### [Excerto]
• • • • • • •

Mas D. Catarina tinha quem a respaldasse no interior da corte e no
próprio âmago do poder, e aqui reencontramos essa figura central da
monarquia portuguesa na segunda metade de Quinhentos e que havia de jogar, também agora, um papel determinante nos meandros da luta política e da condução dos destinos do reino. Falamos de Pero de Alcáçova Carneiro. O experiente e astuto secretário de Estado de D. João III, que estivera por dentro do processo que dera a regência a D. Catarina, suscitava a animadversão de muitas figuras da corte, com destaque para o cardeal D. Henrique, que o detestava, como era notório, e havia de ser um dos principais sustentáculos da rainha, que nele depositava uma
confiança diríamos absoluta, e já antiga. (...)
Um mestre para o jovem rei
Entretanto, D. Sebastião ia crescendo, rodeado de mimos e receios, na casa da rainha sua avó, sendo seu aio, encarregado da sua guarda e criação, o ilustre fidalgo D. Aleixo de Menezes, filho do 1.o conde de Cantanhede.

• • • • • • •

### [Em que consiste]
Continue, por favor, o excerto sobre a regência de D. Catarina e a infância de D. Sebastião a partir do ponto em que termina.

### [Dados fornecidos]
• • • • • • •

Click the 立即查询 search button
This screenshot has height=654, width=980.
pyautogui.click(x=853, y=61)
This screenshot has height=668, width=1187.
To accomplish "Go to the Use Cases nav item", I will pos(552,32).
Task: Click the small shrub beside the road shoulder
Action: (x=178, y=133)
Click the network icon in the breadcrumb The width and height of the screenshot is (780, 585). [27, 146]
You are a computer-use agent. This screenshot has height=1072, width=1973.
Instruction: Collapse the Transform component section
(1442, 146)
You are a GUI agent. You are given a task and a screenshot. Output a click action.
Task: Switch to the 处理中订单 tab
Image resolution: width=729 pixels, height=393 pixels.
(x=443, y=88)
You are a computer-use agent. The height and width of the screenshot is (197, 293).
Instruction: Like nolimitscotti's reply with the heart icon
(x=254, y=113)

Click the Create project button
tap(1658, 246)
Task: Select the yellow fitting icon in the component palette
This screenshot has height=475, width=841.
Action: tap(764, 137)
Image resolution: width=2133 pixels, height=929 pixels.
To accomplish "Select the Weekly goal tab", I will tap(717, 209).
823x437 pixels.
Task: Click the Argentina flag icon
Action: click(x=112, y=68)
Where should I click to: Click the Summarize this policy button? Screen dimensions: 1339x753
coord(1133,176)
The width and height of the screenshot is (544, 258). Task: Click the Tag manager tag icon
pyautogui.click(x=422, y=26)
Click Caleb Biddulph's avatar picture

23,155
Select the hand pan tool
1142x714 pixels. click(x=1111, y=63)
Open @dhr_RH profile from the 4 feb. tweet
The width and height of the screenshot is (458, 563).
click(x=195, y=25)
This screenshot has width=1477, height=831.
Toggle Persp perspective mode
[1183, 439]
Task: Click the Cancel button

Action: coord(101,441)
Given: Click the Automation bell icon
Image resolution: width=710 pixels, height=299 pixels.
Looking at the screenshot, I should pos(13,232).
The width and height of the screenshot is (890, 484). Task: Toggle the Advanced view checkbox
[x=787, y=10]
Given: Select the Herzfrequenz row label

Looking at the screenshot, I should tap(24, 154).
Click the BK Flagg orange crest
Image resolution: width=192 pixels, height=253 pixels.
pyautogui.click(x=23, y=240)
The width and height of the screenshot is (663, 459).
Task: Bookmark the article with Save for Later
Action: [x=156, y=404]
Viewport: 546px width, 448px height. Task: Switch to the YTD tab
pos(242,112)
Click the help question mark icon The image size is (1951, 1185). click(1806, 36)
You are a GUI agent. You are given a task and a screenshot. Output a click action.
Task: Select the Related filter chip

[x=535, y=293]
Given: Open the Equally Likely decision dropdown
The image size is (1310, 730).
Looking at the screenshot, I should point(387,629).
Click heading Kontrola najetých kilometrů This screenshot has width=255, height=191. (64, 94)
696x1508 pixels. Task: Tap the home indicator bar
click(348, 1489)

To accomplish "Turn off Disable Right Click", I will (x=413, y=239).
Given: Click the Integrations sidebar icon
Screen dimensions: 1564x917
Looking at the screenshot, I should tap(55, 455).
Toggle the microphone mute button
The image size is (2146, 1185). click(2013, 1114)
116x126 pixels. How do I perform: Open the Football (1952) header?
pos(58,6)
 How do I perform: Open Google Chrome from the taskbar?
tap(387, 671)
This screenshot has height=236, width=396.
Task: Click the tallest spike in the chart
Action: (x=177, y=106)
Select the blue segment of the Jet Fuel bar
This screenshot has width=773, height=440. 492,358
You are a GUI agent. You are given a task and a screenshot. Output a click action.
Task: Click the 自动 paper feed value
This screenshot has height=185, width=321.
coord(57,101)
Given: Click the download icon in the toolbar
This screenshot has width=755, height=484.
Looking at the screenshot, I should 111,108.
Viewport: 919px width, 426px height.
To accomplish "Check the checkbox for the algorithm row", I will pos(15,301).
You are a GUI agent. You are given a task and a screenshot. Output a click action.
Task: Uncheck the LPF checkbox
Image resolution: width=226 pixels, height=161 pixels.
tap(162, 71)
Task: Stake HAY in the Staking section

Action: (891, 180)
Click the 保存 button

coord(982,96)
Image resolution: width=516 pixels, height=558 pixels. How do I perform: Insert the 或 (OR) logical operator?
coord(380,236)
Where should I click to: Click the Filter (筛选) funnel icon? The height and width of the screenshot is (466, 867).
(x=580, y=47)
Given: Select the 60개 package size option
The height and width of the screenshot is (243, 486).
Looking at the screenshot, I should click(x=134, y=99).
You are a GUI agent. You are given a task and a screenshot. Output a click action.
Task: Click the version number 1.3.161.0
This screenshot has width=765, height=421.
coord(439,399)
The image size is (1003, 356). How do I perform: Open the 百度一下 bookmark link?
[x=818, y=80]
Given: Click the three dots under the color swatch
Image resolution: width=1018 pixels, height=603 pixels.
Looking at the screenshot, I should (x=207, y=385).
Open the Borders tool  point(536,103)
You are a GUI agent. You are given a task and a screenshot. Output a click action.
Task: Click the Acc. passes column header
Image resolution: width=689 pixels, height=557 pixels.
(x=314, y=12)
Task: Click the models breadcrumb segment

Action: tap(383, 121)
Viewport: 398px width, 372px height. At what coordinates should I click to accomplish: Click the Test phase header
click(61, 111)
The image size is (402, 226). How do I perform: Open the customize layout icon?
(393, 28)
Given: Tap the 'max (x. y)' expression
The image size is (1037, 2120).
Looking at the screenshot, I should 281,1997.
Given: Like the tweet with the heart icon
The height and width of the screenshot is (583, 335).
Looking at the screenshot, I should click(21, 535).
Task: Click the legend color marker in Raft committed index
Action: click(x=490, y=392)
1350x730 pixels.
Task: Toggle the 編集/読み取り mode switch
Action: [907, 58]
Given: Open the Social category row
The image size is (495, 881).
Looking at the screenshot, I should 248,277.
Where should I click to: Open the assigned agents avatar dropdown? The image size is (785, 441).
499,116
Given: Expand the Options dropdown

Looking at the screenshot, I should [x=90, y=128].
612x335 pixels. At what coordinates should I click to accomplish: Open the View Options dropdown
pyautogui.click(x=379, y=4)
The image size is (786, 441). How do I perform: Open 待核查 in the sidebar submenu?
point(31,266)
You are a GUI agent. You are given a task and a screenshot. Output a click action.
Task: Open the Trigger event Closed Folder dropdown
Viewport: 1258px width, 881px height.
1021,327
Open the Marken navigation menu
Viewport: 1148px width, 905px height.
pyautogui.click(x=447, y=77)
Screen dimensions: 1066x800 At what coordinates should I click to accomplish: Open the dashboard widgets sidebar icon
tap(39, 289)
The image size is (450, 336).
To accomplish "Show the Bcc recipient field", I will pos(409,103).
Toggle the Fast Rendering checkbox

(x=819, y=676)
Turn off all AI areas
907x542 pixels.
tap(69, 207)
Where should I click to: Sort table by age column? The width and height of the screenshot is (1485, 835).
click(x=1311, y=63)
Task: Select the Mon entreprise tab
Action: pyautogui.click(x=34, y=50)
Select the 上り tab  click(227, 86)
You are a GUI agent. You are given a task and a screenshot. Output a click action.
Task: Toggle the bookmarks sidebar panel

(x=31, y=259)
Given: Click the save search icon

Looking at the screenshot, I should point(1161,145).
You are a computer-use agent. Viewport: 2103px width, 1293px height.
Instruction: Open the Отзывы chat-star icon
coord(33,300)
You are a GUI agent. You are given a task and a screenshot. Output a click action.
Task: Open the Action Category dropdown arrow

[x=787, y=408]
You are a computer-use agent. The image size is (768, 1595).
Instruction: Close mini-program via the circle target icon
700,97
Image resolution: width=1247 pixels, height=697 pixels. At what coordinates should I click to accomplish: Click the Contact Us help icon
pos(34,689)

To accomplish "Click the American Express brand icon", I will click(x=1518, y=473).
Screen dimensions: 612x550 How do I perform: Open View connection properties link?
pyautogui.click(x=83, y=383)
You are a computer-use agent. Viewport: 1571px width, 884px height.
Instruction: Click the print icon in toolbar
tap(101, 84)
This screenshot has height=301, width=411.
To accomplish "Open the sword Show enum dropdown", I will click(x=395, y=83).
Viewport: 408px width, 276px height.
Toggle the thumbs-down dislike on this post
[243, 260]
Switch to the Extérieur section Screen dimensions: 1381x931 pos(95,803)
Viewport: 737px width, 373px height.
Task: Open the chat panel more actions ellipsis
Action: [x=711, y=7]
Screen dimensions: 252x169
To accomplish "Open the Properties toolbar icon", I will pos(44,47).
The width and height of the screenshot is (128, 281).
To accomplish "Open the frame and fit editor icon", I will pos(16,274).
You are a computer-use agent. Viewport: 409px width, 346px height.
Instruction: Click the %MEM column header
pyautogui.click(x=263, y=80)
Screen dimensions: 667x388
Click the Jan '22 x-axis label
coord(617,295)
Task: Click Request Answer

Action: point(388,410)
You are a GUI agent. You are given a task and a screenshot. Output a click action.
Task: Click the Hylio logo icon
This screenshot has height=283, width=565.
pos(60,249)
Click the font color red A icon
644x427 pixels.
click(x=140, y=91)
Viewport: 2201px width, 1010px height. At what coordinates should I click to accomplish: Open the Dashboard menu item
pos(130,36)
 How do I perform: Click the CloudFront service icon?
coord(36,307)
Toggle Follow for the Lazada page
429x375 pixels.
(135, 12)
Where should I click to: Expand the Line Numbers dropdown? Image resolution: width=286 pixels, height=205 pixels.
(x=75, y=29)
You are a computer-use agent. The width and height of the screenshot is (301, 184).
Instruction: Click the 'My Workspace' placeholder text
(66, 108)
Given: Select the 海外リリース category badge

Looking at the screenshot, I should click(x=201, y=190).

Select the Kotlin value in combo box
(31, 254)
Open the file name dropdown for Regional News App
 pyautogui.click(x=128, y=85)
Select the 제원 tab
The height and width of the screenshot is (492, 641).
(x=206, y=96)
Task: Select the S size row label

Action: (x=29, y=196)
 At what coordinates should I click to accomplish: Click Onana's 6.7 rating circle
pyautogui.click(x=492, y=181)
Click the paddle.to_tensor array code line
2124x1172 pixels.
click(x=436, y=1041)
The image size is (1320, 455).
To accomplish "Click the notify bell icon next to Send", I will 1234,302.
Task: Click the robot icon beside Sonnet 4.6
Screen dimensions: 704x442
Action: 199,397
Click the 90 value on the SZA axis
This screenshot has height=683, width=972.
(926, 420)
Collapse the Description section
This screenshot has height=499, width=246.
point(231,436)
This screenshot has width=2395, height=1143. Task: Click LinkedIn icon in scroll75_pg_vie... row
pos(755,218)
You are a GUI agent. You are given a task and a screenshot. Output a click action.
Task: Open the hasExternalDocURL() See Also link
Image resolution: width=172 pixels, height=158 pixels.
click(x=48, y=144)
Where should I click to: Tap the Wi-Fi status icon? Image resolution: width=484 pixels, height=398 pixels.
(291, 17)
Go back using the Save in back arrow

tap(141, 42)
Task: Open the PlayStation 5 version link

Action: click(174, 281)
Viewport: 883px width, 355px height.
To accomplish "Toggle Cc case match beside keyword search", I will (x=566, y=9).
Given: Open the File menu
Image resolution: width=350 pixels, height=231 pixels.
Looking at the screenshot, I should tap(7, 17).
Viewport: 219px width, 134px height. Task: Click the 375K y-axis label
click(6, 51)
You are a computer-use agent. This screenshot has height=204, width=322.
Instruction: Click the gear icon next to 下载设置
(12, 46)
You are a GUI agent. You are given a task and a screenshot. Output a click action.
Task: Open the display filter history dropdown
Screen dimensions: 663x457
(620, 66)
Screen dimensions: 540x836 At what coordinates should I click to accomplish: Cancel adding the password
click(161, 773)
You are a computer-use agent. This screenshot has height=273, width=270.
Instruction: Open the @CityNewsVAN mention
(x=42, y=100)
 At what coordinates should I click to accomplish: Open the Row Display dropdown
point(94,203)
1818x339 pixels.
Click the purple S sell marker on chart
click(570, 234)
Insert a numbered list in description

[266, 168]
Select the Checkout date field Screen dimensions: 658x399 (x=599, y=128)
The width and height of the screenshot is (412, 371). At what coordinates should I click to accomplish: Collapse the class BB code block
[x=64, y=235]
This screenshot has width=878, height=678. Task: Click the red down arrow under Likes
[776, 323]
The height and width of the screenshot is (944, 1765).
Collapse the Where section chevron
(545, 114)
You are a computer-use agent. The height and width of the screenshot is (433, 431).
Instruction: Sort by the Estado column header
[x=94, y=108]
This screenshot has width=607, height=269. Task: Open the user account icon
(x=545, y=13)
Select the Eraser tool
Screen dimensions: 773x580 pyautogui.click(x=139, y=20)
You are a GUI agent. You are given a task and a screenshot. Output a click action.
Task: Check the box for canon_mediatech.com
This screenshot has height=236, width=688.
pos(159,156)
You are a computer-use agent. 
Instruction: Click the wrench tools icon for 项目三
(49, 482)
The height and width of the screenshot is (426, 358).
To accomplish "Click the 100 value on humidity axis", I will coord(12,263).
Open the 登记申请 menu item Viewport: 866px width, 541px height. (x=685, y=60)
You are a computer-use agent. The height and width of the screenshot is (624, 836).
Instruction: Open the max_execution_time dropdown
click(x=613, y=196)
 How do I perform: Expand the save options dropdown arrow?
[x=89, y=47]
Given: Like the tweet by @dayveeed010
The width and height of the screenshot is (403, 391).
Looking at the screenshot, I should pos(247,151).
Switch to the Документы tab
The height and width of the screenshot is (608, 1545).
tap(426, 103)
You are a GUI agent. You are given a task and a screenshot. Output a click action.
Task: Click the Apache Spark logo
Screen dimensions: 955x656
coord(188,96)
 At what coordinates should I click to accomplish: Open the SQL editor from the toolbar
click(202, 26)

• • • • • • •

### [Resposta]
Pouco tempo havia passado sobre o grave episódio da embaixada
do padre Borja a Portugal quando nova circunstância veio tornar absolutamente explícito o clima de conflito latente na corte e a divergência entre facções de que os rostos mais visíveis eram D. Catarina e o cardeal D. Henrique. Se, de uma maneira ou outra, tudo girava, afinal, em torno daquela figura de criança que era rei de Portugal, agora, naquele difícil ano de 1559 em que ganhavam forma as movimentações da princesa
D. Joana, com o apoio activo de Lourenço Pires de Távora, um dos mais firmes adversários da regência de D. Catarina, para voltar ao reino de onde partira deixando o filho, tinha lugar importante decisão respeitante ao pequenino rei. D. Sebastião contava de cinco para seis anos de idade, era necessário cuidar da sua instrução e dar-lhe um mestre.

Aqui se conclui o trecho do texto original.